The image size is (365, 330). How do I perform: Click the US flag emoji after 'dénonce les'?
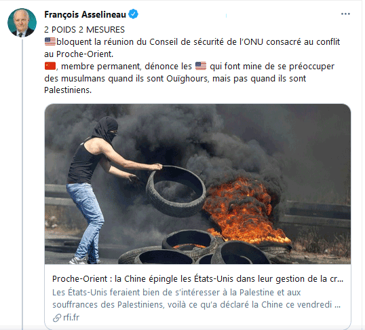coord(201,66)
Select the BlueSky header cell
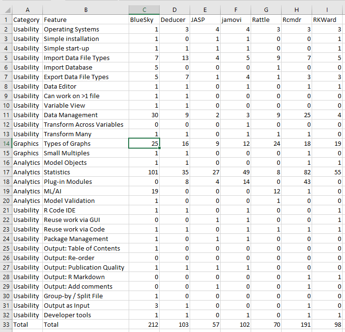 coord(144,20)
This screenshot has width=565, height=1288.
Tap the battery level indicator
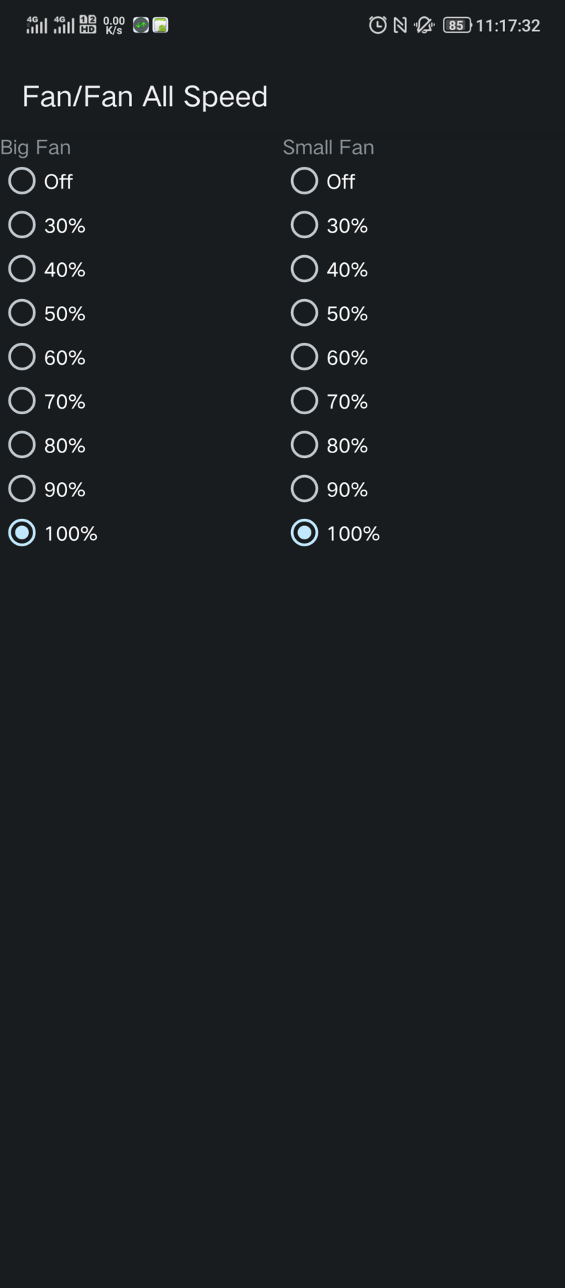pyautogui.click(x=457, y=25)
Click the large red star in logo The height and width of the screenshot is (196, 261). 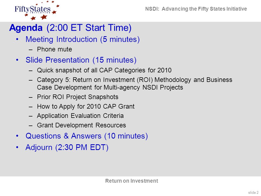pyautogui.click(x=44, y=17)
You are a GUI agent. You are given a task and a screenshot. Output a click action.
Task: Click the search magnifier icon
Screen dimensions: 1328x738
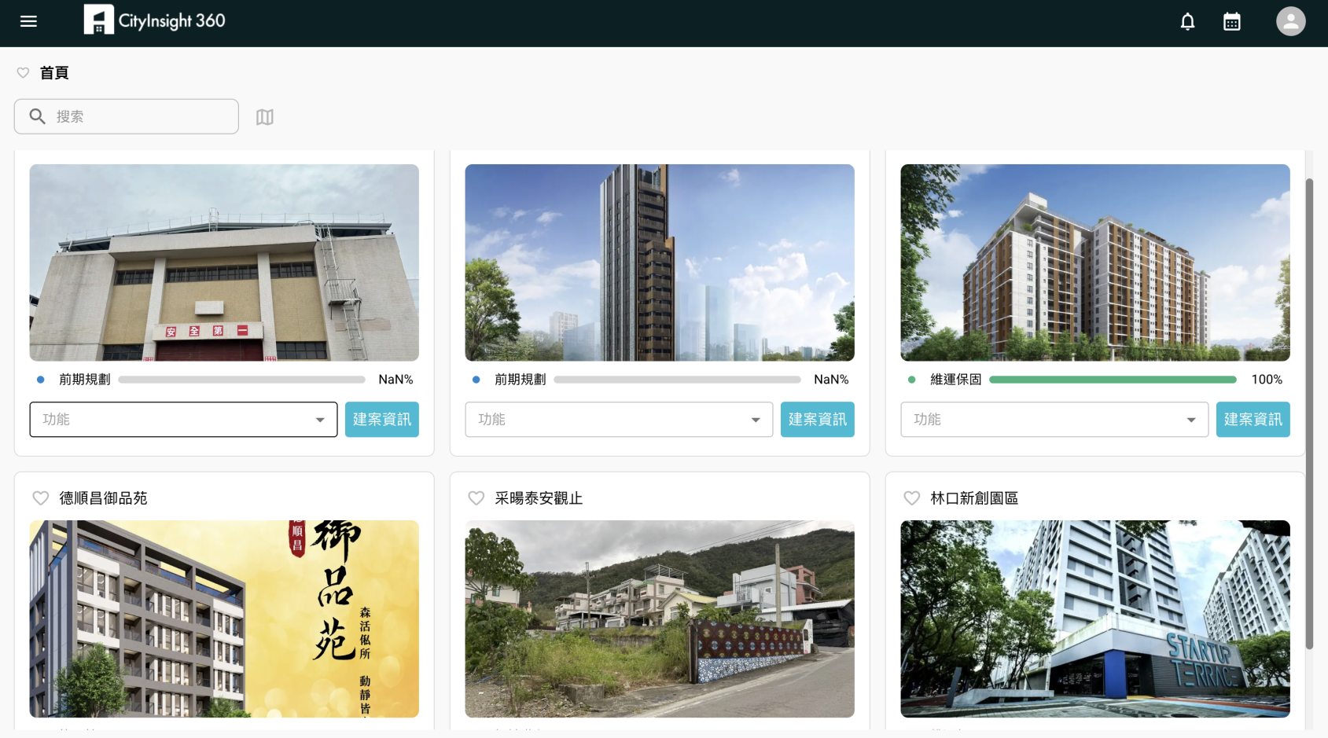(x=37, y=116)
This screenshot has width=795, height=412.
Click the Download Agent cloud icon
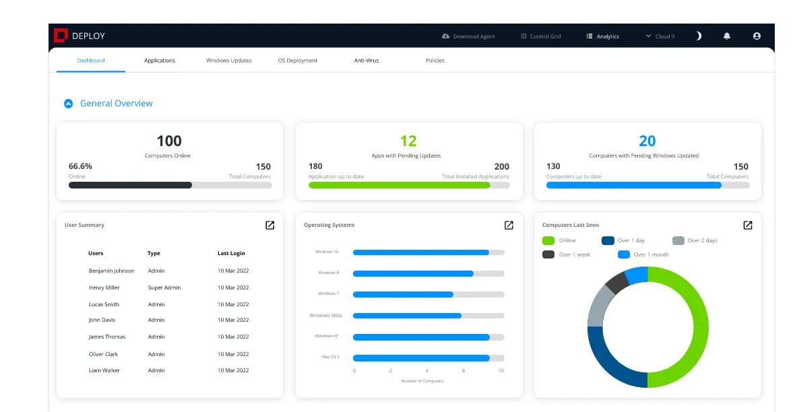point(445,36)
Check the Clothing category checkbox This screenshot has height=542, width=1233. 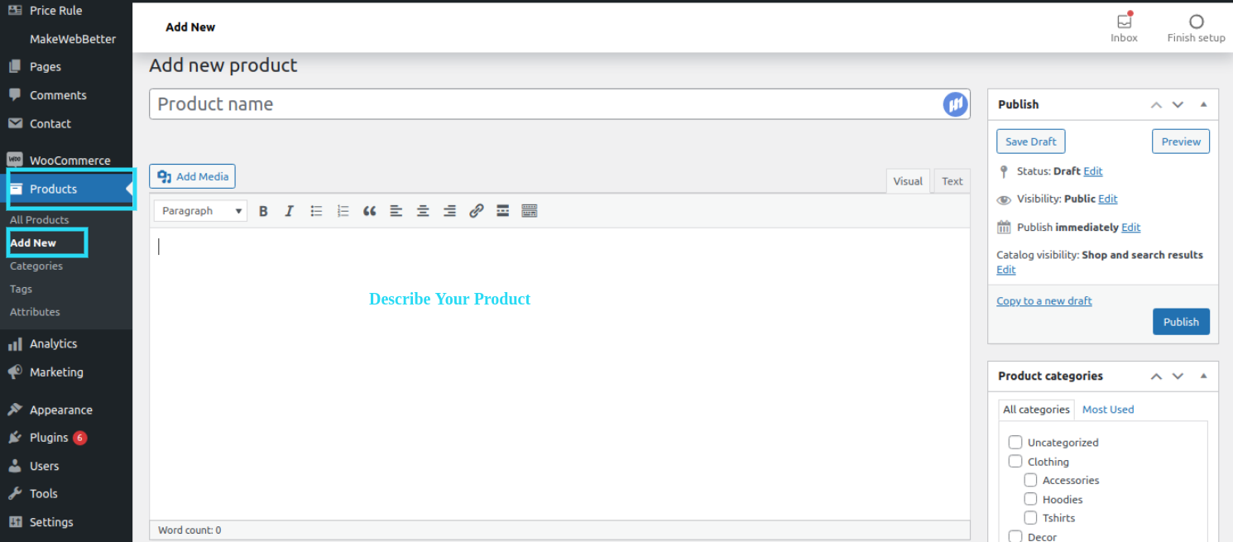[1015, 461]

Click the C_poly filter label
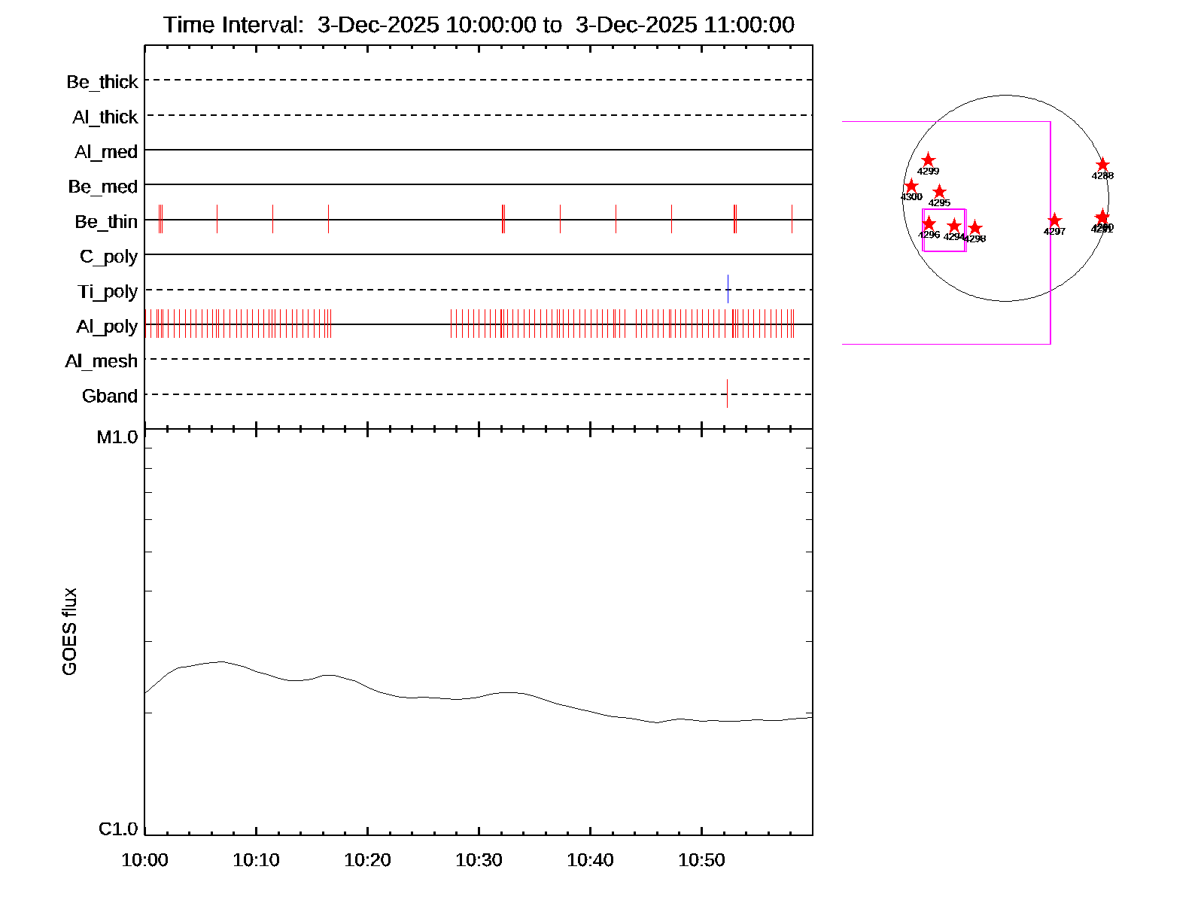[108, 257]
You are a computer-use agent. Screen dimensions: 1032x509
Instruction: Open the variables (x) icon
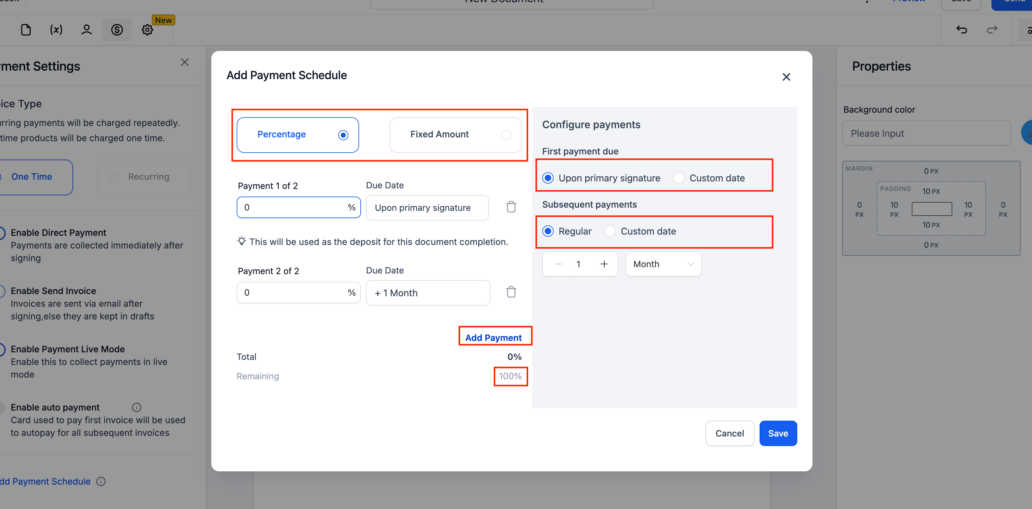[56, 30]
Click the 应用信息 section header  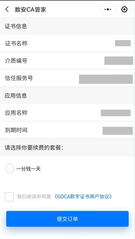[x=16, y=95]
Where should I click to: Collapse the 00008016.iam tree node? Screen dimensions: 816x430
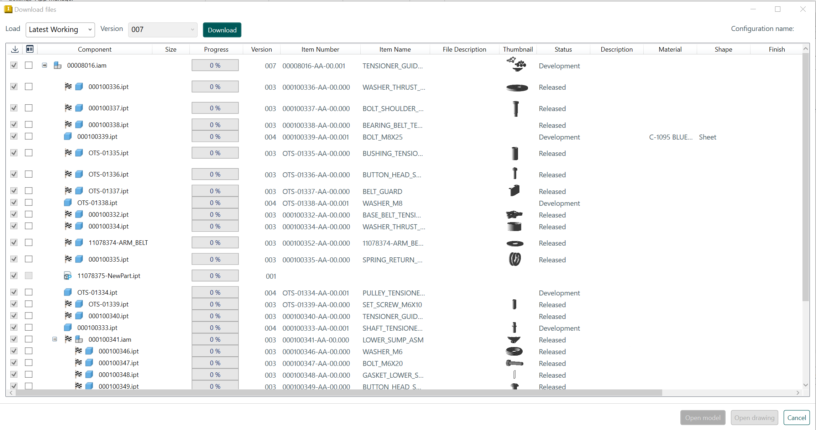point(45,65)
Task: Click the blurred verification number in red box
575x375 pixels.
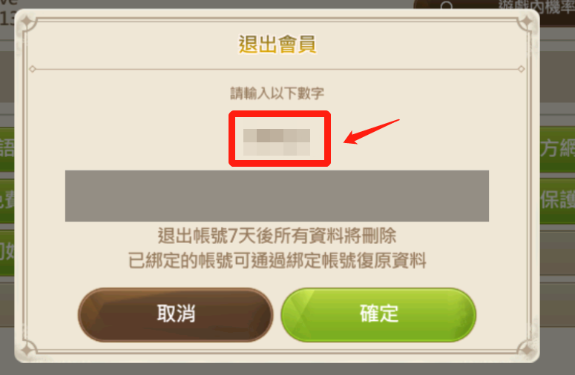Action: click(x=277, y=142)
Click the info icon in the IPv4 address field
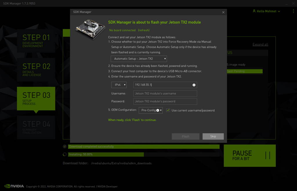 (194, 85)
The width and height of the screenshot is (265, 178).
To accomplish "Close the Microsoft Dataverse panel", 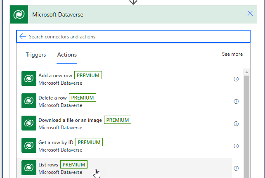I will tap(250, 13).
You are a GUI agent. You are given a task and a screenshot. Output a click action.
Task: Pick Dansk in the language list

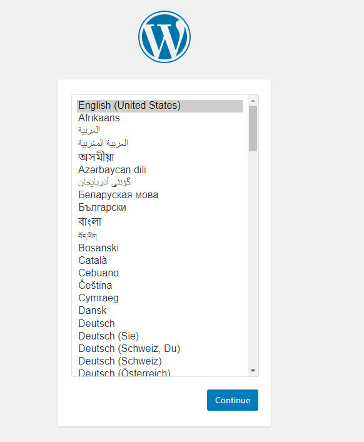[159, 310]
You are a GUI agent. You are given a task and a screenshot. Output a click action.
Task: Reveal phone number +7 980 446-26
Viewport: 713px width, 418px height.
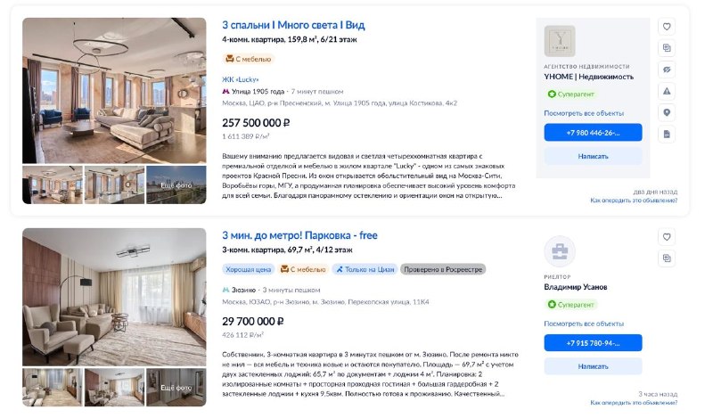pyautogui.click(x=593, y=133)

:::

> **WHAT YOU WILL DO**
Copy the material from its first line through the line containing "pyautogui.click(x=457, y=25)", substituting "battery status icon" for "battery level indicator" and changing nothing else. Leave the pictures out.

> **FINAL RESULT**
The image size is (365, 330). How do I perform: Click the US flag emoji after 'dénonce les'?
coord(201,66)
Select the BlueSky header cell
 coord(144,20)
This screenshot has width=565, height=1288.
Tap the battery status icon
pyautogui.click(x=457, y=25)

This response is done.